Tout au long de l’œuvre on retrouve ces fameuses cordes de guitare en couches qui sonnent soit comme des mandolines ou du balalaïka. C’est une marque de fabrique d’AATT, entretenue par Justin Jones. Et tout particulièrement sur « Boden » ainsi que les trois premiers morceaux de l’elpee, des morceaux mélancoliques, empreints de délicatesse, que Simon chante ou déclame à la manière d’un conteur, et qui évoquent plus que jamais le célèbre long métrage « Docteur Jivago », mais au cours desquels le drummer/percussionniste impressionne par ses interventions empreintes de subtilité et de feeling (« Your guess », « Hawksmoor & The Savage », « Winter sea »). Elément neuf, la présence de sonorités claviers et surtout d’orgue. Sonorités créées par la guitare de Justin Huw Jones (NDR: et c'est tout à fait bluffant!) Elles rappellent même et curieusement le Genesis de l’époque « Trespass ». A l’instar de « Seasons & the storms », sur lequel Adam Sherry (Dead Forest Index) vient poser la voix, une plage dont le vent d’optimisme tourne étrangement à la mélancolie. Ensuite sur la ritournelle « The sleepers ». Et enfin lors du morceau de clôture, « The Skeins of love », un titre remarquable, mystérieux, dont le groove hypnotique est dynamisé par la ligne de basse jazzyfiante et les drums à la fois souples et amples, alors qu’une clarinette traverse épisodiquement cette piste, dans l’esprit du « Pierre et le loup » de Sergueï Prokofiev.

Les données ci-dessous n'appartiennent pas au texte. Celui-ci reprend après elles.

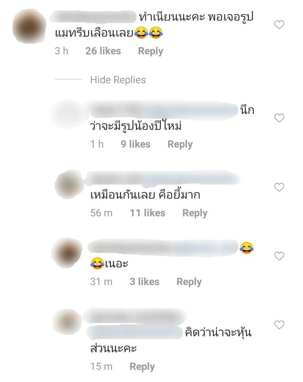Open blurred username on top comment

(x=93, y=17)
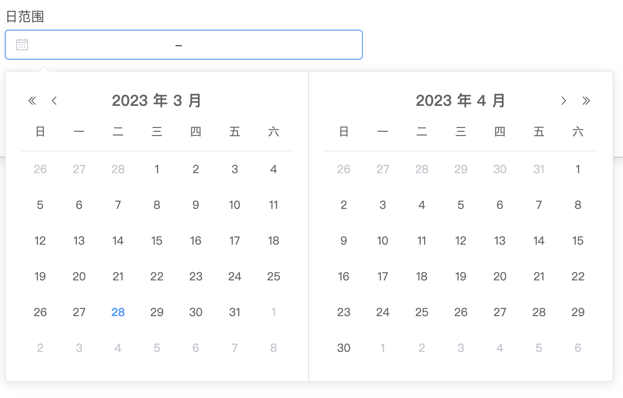
Task: Select March 19 in the left calendar
Action: tap(40, 277)
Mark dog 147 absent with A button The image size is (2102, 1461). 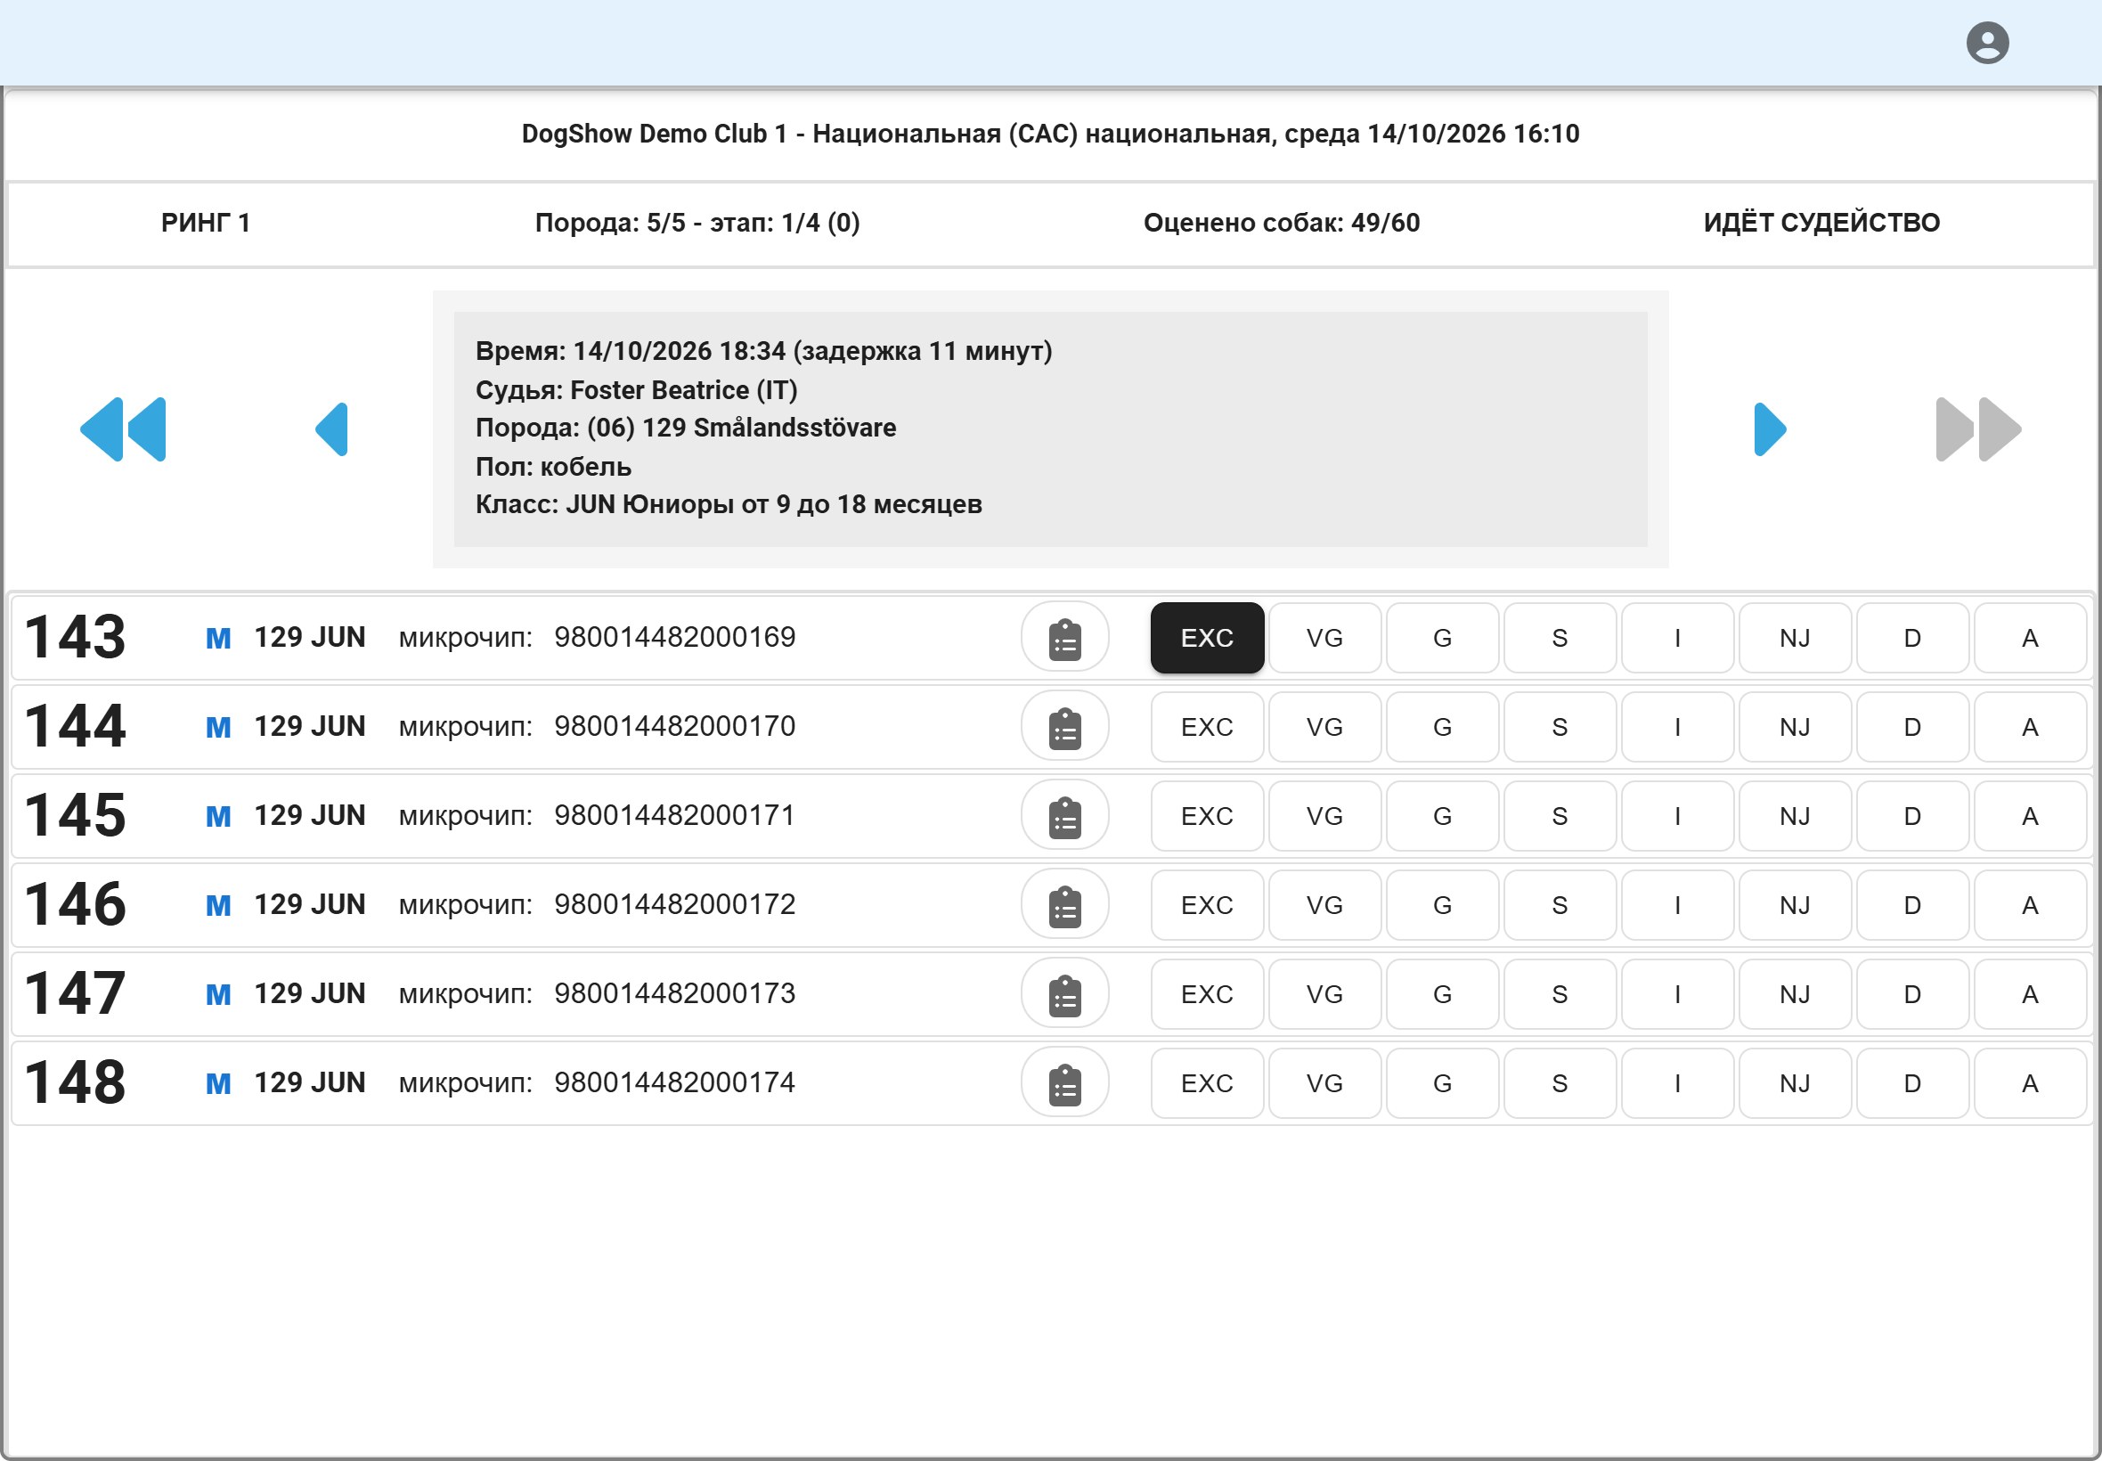(2030, 994)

Simon Huw Jones se lance dans le ‘spoken word’ tout au long du minimaliste « The bells of St Chritopher’s », une compo qui s’achève par quelques bruitages électro, cliniques, comparables à ceux émis par une machine de réanimation cardio-pulmonaire. Un instrumental ? « Naitô-Shinjuku ». Qui met surtout en exergue les percus de Paul Hill, et tout particulièrement des cylindres fabriqués par ses soins. Ce qui communique un climat oriental à ce morceau.

Spectral, « Bridge » alterne entre deux tempos. Et lorsqu’il devient offensif, on ne peut s’empêcher au « One of these days » du Floyd.

Bref, And Also The Trees vient de commettre un des meilleurs albums de sa discographie et peut-être déjà un des albums de l’année. On en reparlera. Il se produira à Bruxelles (Os à Mœlle) et à Paris (Petit Bain), respectivement, ces 30 et 31 mars, mais c’est sold out pour ces deux dates.